Die Müsli-Macher, die inzwischen 150 Mitarbeiter beschäftigen (viele in Teilzeit) und nach Österreich, England, in die Niederlande und die Schweiz expandiert haben, werben damit, dass ihre Mix-Maschine theoretisch 566 Billiarden verschiedene Müsli-Variationen abfüllen kann. Eine verrückte Zahl, unvorstellbar größer als die Zahl der Menschen, die auf der Welt leben. Es sind solche Zahlen, die die Fantasie von Investoren und Zukunftsforschern anregen, die an die Spielfreude und Detailversessenheit des Kunden appellieren und ihn dazu bringen, ein Produkt per Mausklick zu bestellen, damit die Produktion zu steuern und sich das eigene Produkt nach Hause liefern zu lassen, das man so ähnlich auch im Supermarkt um die Ecke bekommen kann. Niemand braucht das zum Leben, aber es macht vielen Spaß.
VOM CONSUMER ZUM PROSUMER
Das Internet hat die Welt verändert. Es macht möglich, dass drei Studenten, die es vor 20 Jahren im besten Fall zu einer regionalen Müsli-Ladenkette gebracht hätten, innerhalb weniger Jahre Kunden in ganz Deutschland und Europa finden. Vergleichbare Gründergeschichten gibt es tausendfach, und sie erzählen nicht nur von einer dramatischen Vergrößerung der Reichweiten und Geschäftsmodelle.

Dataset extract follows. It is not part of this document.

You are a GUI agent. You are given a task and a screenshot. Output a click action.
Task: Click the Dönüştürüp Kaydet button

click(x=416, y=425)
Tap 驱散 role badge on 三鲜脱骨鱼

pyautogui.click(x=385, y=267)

Es geht auch um eine neue Rollenaufteilung zwischen dem Kunden einerseits und dem Hersteller oder Dienstleister andererseits. Wir buchen Hotels und Reisen selbst, checken am Flughafen eigenhändig ein, schicken unsere Fußabdrücke per E-Mail zu Sandalen- und Sportschuhfirmen und kreieren online unsere Visitenkarten. Der Konsument („Consumer“) übernimmt immer mehr Aufgaben des Produzenten („Producer“) – er wird schleichend zum „Prosumer“. Vielleicht vermarktet er seine eigenen Kreationen am Ende selbst, ist Produzent und Konsument zugleich, der mit anderen zusammen produziert.
INTERNET DER DINGE
Müslimixen und Fußbettpressen nach Kundenwünschen mögen überschaubare Logistik-Leistungen sein. Doch sie zeigen, wie die Digitaltechnik sich über die Produktion ausbreitet wie ein Teppich. Sie ist die Kraft, die alles verändert – den Müsli-Handel wie die Großindustrie. Der Begriff, den Wirtschaft, Politik und Wissenschaft dafür verwenden, ist Industrie 4.0. Nach Mechanisierung, Elektrifizierung und Informatisierung erleben wir den Einzug des „Internets der Dinge und Dienste“ in die Fabriken. Henning Kagermann, ehemals Chef der Softwareschmiede SAP und heute Präsident der Deutschen Akademie der Technikwissenschaften (acatech) und bei der Forschungsunion Wirtschaft-Wissenschaft für die Themen „Geschäft im Internet“ und „Industrie 4.0“ zuständig, sieht die produzierenden Unternehmen „auf dem Weg zur vierten industriellen Revolution“. Sie wandeln sich zu cyberphysikalischen Systemen, in denen die vernetzten Maschinen, Lager und IT-Systeme eigenständig Daten austauschen, Aktionen auslösen und sich steuern. Die Welt existiert zugleich immer auch als Datensatz, als ihre eigene Simulation.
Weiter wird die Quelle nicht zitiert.